Archive | Weather Matters

The Ecstasy of Influence and Figs

September Saturday morning: Dressing like a camel lady (flannel plaid shirt; long print skirt; beat-up Birkenstocks, albeit silver ones). Digging on Prince channelling Bonnie Raitt through my kitchen speakers. Carmelizing figs with honey and sliced almonds and sea salt and thyme. Spooning it all in with a splash of sheep’s milk yogurt on the fire escape. Trusty grouch-kitty sitting pretty by my side. My early-morning life, thus framed.

No Candle Can Replace It

I’m really milking every last bit of summer out of this month. Today I had to read the wonderful book Tracks for a gig so I planted myself behind Red Hook Fairway and read the afternoon away on a bench overlooking the NY Harbor. As the sun dropped lower, more and more locals and Fairway workers came out to watch. I couldn’t stop grinning. When hanging out on the West Coast years ago, I’d been so touched that people would casually congregate on streets and in parks to watch the sunset. I’d never imagined we hardbitten New Yorkers would do the same (which goes to show you how much time I spend on the West Side Highway, I suppose). It all felt even grander since I’d spent the day with a loner in her Aussie desert, widenening into a wordlessness that she painted with the same voluptuous palette.

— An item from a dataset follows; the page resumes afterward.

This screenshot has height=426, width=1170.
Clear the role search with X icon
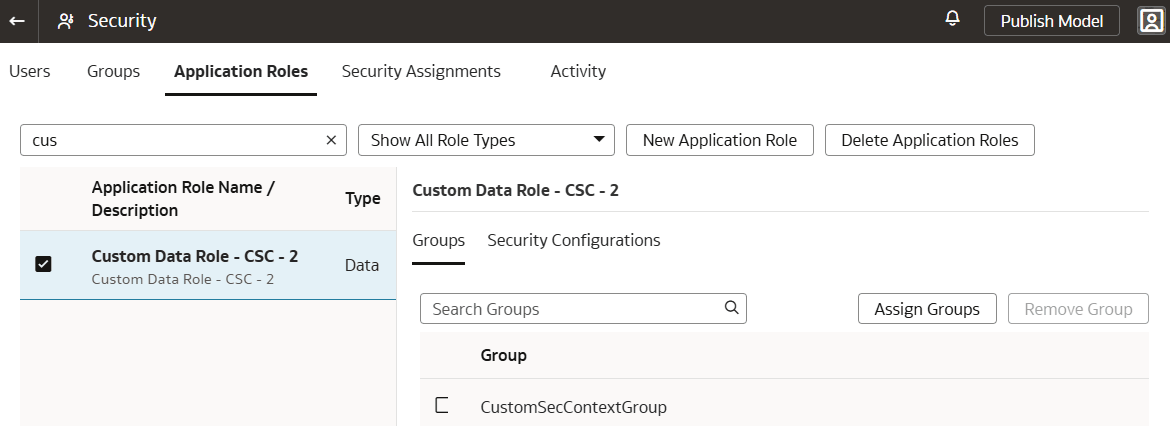(331, 141)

On the way home, I felt that sour apple feeling: happy to be nestled in a poncho and a long skirt, sorry the layers were rapidly growing essential. It reminded me of when I started back East on my road trip around the country. (My sweet auto Sadie was but a lass back then.) The first night the sun dropped in my rearview mirror rather than my windshield, I wept bitter tears. From then on, I understood manifest destiny not just as a race toward gold but as a race toward the glory of the sun itself. I felt that same grief tonight as the day exploded in the back of my now-geriatric car—and so early, too. Oh, oh, oh. A real lump in the throat. Anyway, apples and fire: that’ll be this fall.

Nobody Died in Today’s Paper

It’s the last day of summer, unofficially at least, and only now have I tackled enough of the shadows looming over me to relax. That’s life, I suppose, and as much as I don’t mind work—as much as I love work, even—I’m aware a change of pace would do me well. My patience is worn to the bone; I can scarcely suffer anyone, let alone fools; and I’ve become a Grim Jim, a Prince Charmless, a true Pill-ar of the community. Still, it’s nothing a break wouldn’t cure, and when I pay off all my debts and refill my bank account, I plan to take one—a good one, a long one, a very, very quiet and briny one.

In the meantime I travel within my finely feathered city, orchestrating the sort of adventures that have been the mainstay of my existence here since I was but a lass. Yesterday I wandered through the flea market on 76th and Columbus, a neighborhood that typically gives me nose bleeds. There, among the throng of normcore nudniks and old ladies in purple hats, I excavated an art deco pocket watch, a spangled parrot brooch, and a tiny painting of sea and sky whose beauty was obfuscated by a homely brown frame. This morning I painted it white and cream while watching an old screwball comedy. (And after you shot your husband, how did you feel? I felt hungry!) Grace supervised, her tail twitching in my face. The neighborhood pigeon with a neon stripe yapped outside the window. And the wind blew in, setting aflutter the curtains I hung myself.

Small pleasures, all of them, but no less real for their scale and certainly no less mine. And thus this season comes to a bittersweet end. Here’s to a brilliant Fall for us all.

"All, everything I understand, I understand only because I love."